— WORK TO DO —
Rewrite the items from the line containing "You are a GUI" through the end of the items, replacing "label" with "caption" and leaving everything else unchanged.

------------------------------

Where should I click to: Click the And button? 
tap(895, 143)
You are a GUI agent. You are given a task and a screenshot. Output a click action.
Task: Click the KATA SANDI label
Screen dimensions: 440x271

------------------------------

— THE REPLY —
You are a GUI agent. You are given a task and a screenshot. Output a click action.
Task: Click the KATA SANDI caption
Screen dimensions: 440x271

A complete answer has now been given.